Magnifique, c’est le superlatif le plus faible et commun que j’ai trouvé à dire en voyant toutes ces images, ce titre, ce drapeau italien qui n’était plus cousu sur notre maillot depuis si longtemps, et dire qu’une génération n’a pu connaître de son vivant footballistique ce maillot… L’injustice est désormais réparée. De faire la fête à l’Olimpico de la «ville éternelle», c’est encore plus un signe de grandeur, qu’avait connu le dernier grand Milan en date, paradant à domicile sous prétexte de dix-septième championnat d’Italie, contre la même équipe en face, du moins l’équipe représentant la même ville, Capello rirait bien de l’infortune du pauvre Montella. Si c’est difficile de faire un comparatif historique entre le dernier maître Capello vivant et Aeroplanino, c’est peut-être plus aisé d’en faire un entre Allegri et Ancelotti. Quoi que…

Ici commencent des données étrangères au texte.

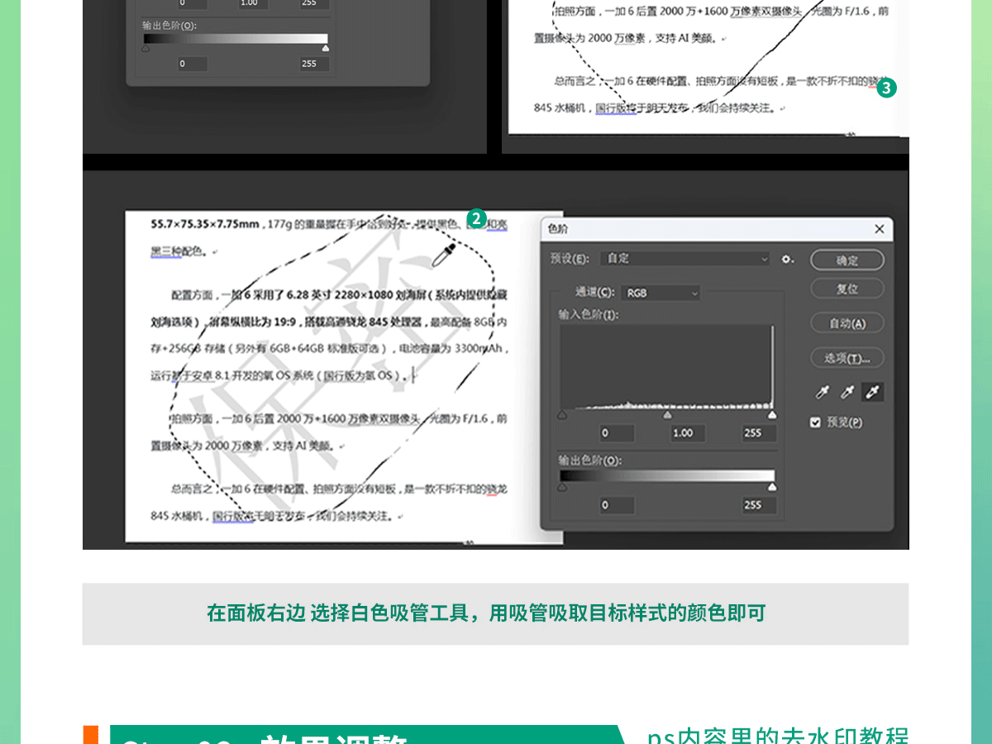Select the black point eyedropper in Levels
The width and height of the screenshot is (992, 744).
[x=823, y=393]
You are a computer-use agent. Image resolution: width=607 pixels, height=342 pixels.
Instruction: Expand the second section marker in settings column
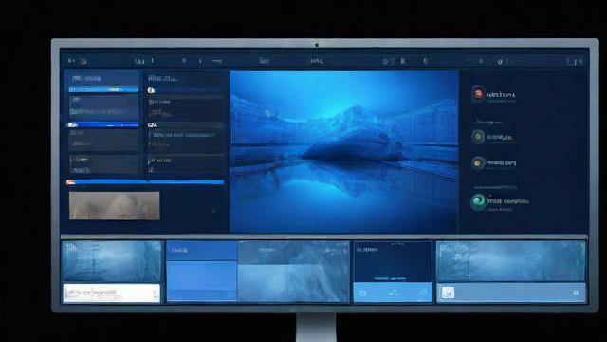point(152,124)
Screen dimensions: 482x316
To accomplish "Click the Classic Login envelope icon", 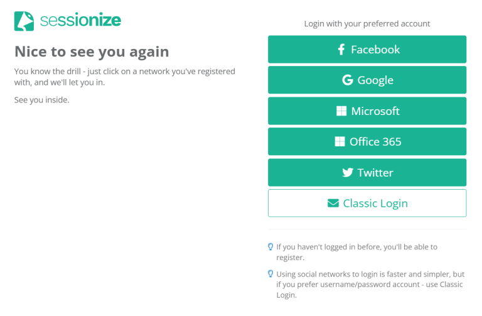I will 333,204.
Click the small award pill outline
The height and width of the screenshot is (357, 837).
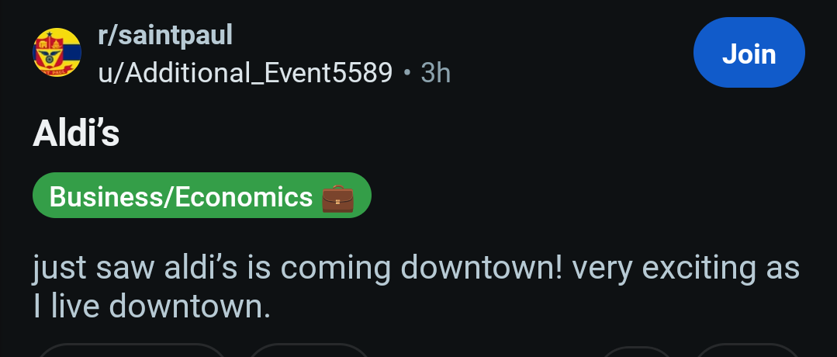pyautogui.click(x=638, y=352)
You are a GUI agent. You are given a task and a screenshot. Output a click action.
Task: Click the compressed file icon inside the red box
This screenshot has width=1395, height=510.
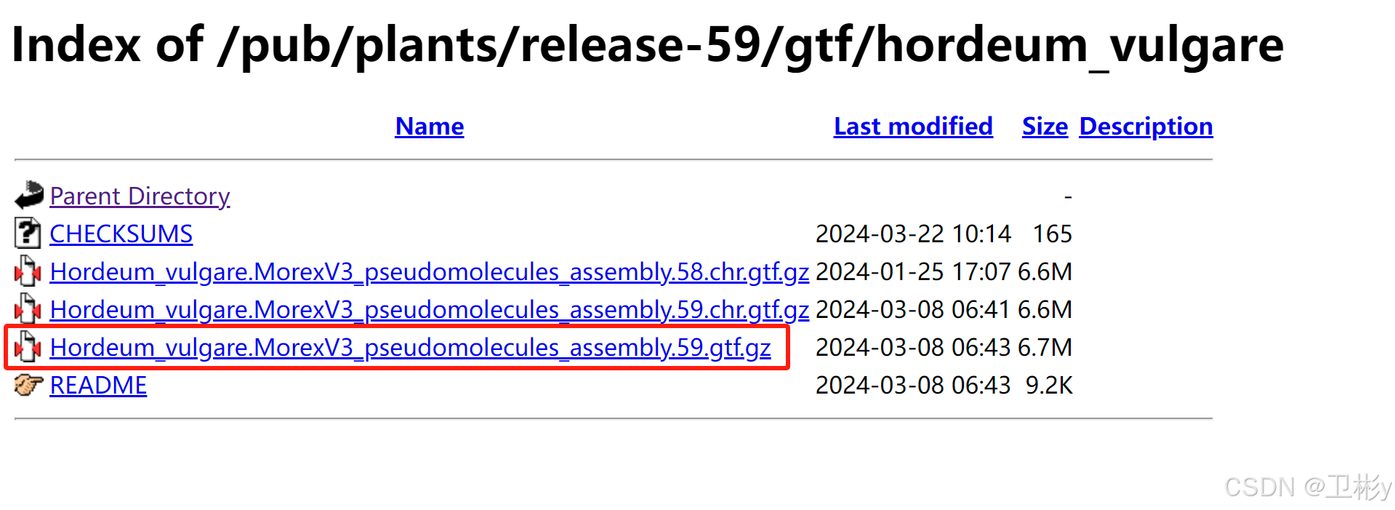point(26,347)
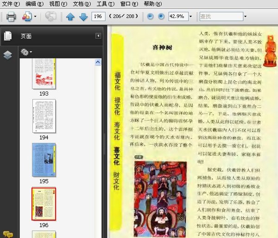Click the 查找 search input field
Screen dimensions: 278x238
coord(221,17)
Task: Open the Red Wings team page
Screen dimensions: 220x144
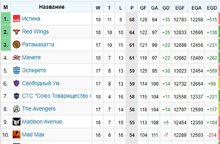Action: (x=35, y=31)
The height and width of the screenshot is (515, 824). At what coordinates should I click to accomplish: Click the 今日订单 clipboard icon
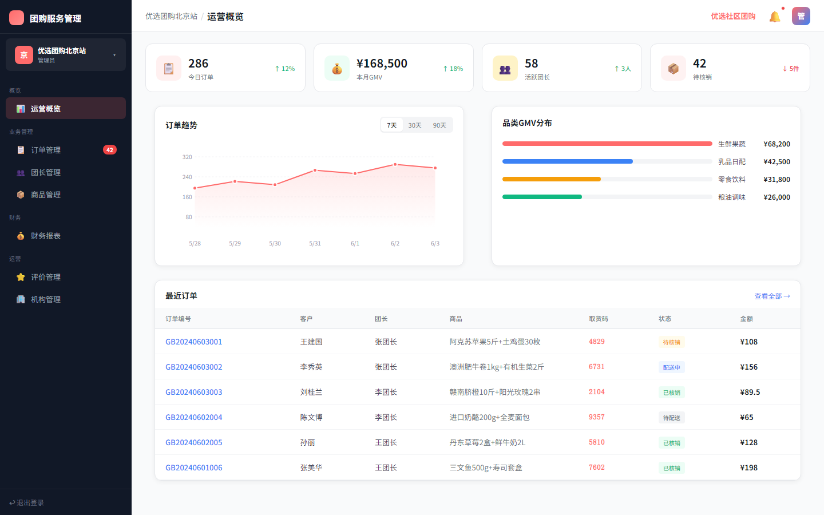pyautogui.click(x=169, y=69)
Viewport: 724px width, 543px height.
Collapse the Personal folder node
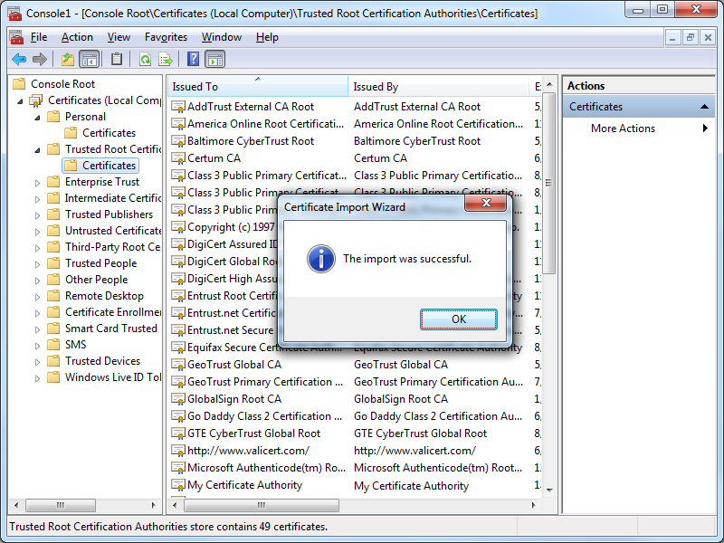38,117
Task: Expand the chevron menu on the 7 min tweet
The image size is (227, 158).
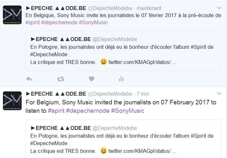Action: [x=219, y=94]
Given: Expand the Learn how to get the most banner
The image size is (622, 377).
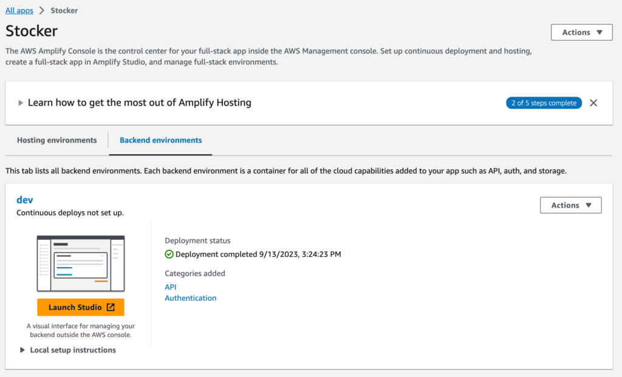Looking at the screenshot, I should tap(21, 103).
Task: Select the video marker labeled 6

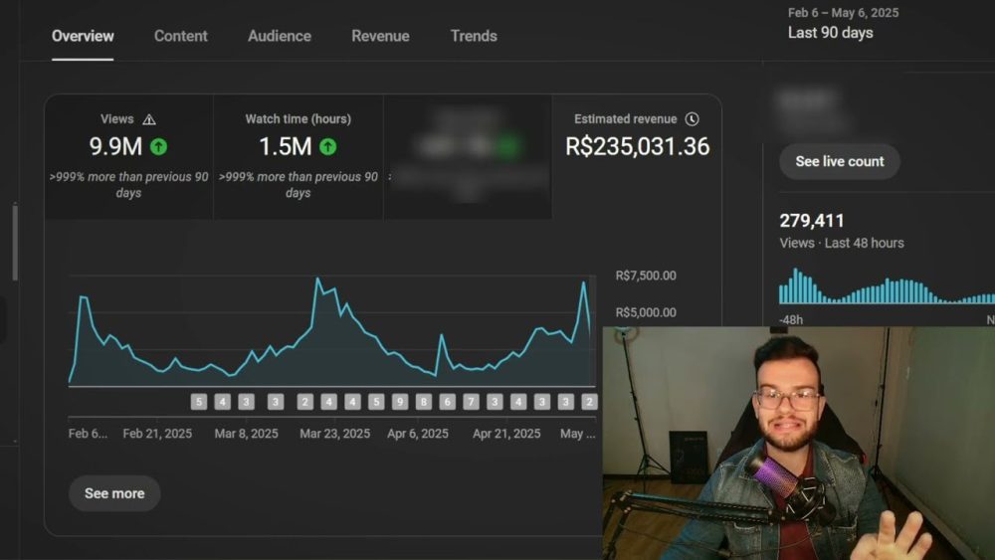Action: 447,402
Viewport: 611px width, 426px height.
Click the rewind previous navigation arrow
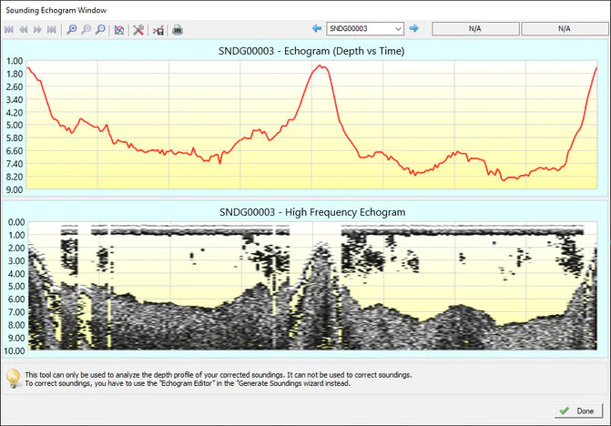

Un entraîneur au palmarès vierge parvenant à obtenir dès sa première année milanaise, le scudetto. Saisissant de ressemblance non ? Car je vise finalement Arrigo Sacchi. Cette comparaison peut être jugée trop flatteuse, mais en prenant les faits, il n'y a aucune honte à la faire. Renouer un club historique à la victoire après une longue période sans titre, avec une certaine manière. Si la notion d'effort collectif est égale aux deux, Sacchi avait su, dès sa première année, adapter à une équipe solide, un jeu offensif de bonne qualité. Bien que, cette fameuse première année, il s'en remettait souvent à l'homme providentiel, Ruud Gullit. Mais la ou le présent dépasse allégrement la légende, c'est dans la gestion du groupe.
Sacchi avait à ses cotés, une grande majorité de jeunes joueurs, au palmarès presque vierge, et des stars montantes, avec en vieux briscard, Pietro Paolo Virdis, et Gullit, le joueur le plus médiatisé est un homme élégant et respectable, aux antipodes du groupe d'Allegri, dont la base est un groupe de joueurs qui ont quasiment gagné tout ce qui était en jeu sous les couleurs rossonere. Ajouté à ce groupe, Ronaldinho, Ibrahimovic, Robinho, et on obtient trois personnalités très différentes, qui peuvent devenir explosives si on ne les manipule pas de la bonne façon.

Et Max a su être pragmatique, profiter du gros salaire de Ronnie, pour réussir à faire comprendre Via Turati, qu'il serait plus utile ailleurs, refaire vivre le groupe historique en leur donnant les clés de l'équilibre milanais, donner de la confiance à la base défensive en revoyant avec eux plus que des fondamentaux, faire prendre conscience aux nouveaux que l'effort doit être continuel pour réussir à gagner, revoir et repenser les schémas de jeu et être paré à faire face, devant n’importe quelles éventualités sur le terrain. Le perfectionnisme est dans le chapeau des deux mister.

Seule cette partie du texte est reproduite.